====== AVAILABLE RECORDS ======

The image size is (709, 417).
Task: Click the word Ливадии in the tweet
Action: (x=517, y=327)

======
====== AVAILABLE RECORDS ======

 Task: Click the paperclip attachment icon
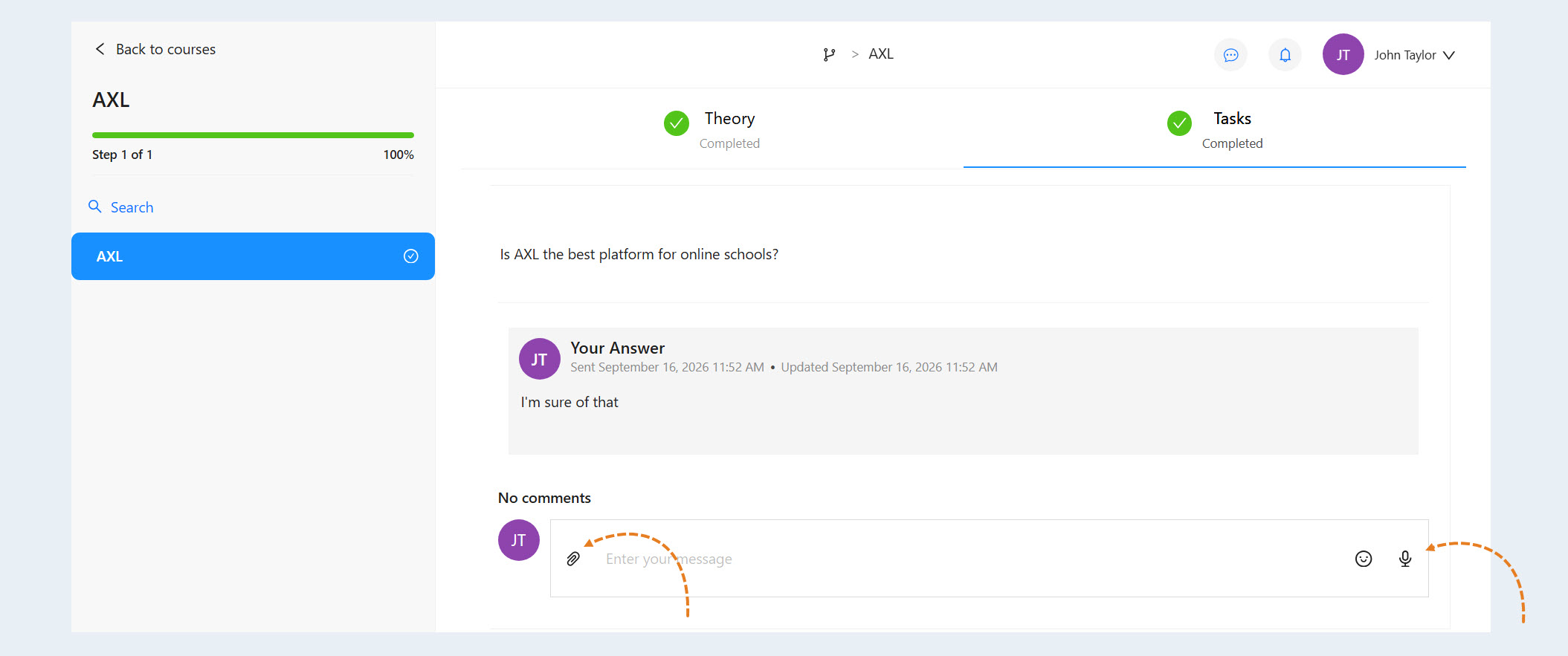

======
====== AVAILABLE RECORDS ======

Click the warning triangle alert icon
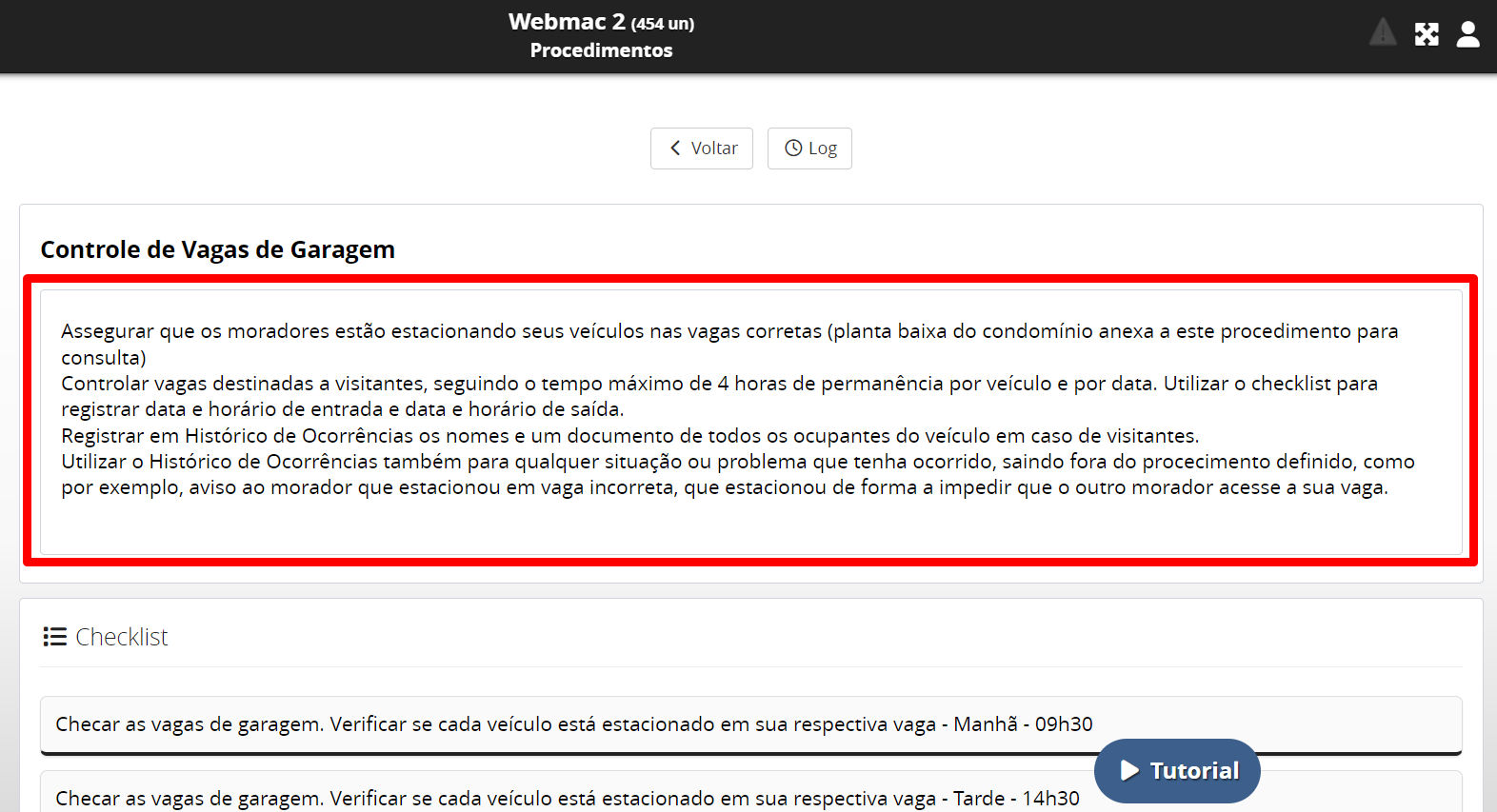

======

ASSIGNED TASK: Return only the lines of the records in which the string "icon" appears.

SOLUTION:
 Task: Click the paperclip attachment icon
Click the warning triangle alert icon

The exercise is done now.